## Exercise directions
Which lines belong in the answer? Exactly those from the line containing "Task: Select the traffic graph chart icon" through the last line of the records below, repeated as written.

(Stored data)
.....
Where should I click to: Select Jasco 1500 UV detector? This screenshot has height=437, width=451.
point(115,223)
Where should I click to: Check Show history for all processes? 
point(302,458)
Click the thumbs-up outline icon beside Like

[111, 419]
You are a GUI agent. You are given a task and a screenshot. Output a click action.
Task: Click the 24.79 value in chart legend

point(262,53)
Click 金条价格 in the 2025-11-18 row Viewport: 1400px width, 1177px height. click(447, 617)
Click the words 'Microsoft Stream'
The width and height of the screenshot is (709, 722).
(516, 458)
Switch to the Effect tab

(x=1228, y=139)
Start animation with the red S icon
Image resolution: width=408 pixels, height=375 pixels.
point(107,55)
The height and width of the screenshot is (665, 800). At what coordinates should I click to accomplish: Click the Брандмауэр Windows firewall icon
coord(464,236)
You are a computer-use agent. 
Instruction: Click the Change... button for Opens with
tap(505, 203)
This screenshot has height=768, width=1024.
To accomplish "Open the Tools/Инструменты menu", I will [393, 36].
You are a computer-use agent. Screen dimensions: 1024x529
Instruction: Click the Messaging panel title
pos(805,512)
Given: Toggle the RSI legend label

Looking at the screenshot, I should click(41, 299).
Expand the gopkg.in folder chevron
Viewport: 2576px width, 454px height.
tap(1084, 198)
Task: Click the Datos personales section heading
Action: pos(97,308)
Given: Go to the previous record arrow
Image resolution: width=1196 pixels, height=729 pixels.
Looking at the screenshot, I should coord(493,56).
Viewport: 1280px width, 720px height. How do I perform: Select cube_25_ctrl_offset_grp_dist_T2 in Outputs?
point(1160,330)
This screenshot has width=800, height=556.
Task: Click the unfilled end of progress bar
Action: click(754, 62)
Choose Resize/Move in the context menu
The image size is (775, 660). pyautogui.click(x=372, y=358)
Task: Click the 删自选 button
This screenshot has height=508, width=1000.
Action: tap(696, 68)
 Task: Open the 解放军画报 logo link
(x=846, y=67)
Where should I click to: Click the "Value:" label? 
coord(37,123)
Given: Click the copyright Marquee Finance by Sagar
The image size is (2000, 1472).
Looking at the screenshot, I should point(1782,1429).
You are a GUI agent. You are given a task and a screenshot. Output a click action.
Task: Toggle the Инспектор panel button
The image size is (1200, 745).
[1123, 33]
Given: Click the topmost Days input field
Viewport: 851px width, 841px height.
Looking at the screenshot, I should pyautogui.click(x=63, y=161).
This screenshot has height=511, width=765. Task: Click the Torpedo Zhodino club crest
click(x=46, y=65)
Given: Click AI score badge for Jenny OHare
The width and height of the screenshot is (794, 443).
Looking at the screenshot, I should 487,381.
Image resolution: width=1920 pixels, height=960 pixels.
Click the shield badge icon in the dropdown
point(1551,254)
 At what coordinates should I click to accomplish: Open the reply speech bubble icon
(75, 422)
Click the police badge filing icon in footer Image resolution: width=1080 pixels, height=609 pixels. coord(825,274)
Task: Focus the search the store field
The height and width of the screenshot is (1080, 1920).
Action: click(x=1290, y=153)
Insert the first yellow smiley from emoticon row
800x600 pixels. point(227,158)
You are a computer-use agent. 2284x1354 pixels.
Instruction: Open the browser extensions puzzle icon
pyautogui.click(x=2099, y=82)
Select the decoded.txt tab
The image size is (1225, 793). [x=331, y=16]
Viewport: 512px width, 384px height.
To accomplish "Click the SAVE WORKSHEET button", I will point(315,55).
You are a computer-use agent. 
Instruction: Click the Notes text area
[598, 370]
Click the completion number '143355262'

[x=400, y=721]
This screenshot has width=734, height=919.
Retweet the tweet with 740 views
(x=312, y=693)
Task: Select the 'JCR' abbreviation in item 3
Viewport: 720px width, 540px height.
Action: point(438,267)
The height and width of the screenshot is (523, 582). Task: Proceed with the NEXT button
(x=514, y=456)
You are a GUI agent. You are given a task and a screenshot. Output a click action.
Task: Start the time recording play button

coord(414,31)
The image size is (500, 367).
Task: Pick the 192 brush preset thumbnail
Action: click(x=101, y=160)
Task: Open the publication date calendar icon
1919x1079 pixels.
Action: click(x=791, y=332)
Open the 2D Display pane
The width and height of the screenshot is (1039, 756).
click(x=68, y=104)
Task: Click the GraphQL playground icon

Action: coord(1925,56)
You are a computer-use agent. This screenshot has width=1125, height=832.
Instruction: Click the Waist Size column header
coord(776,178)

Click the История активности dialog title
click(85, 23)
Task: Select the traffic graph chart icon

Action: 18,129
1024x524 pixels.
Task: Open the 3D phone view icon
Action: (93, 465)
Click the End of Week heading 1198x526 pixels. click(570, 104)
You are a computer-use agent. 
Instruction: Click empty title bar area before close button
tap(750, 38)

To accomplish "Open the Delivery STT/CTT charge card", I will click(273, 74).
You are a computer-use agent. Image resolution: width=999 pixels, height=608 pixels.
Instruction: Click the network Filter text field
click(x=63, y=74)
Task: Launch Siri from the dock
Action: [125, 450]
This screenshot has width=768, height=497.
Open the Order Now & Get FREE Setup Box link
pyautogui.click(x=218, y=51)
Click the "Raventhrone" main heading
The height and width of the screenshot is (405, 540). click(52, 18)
.....
## Expected output
Task: Select the traffic graph chart icon

Action: 18,129
1024x524 pixels.
Task: Open the 3D phone view icon
Action: (93, 465)
Click the End of Week heading 1198x526 pixels. click(570, 104)
You are a computer-use agent. 
Instruction: Click empty title bar area before close button
tap(750, 38)

To accomplish "Open the Delivery STT/CTT charge card", I will click(273, 74).
You are a computer-use agent. Image resolution: width=999 pixels, height=608 pixels.
Instruction: Click the network Filter text field
click(x=63, y=74)
Task: Launch Siri from the dock
Action: [125, 450]
This screenshot has width=768, height=497.
Open the Order Now & Get FREE Setup Box link
pyautogui.click(x=218, y=51)
Click the "Raventhrone" main heading
The height and width of the screenshot is (405, 540). click(52, 18)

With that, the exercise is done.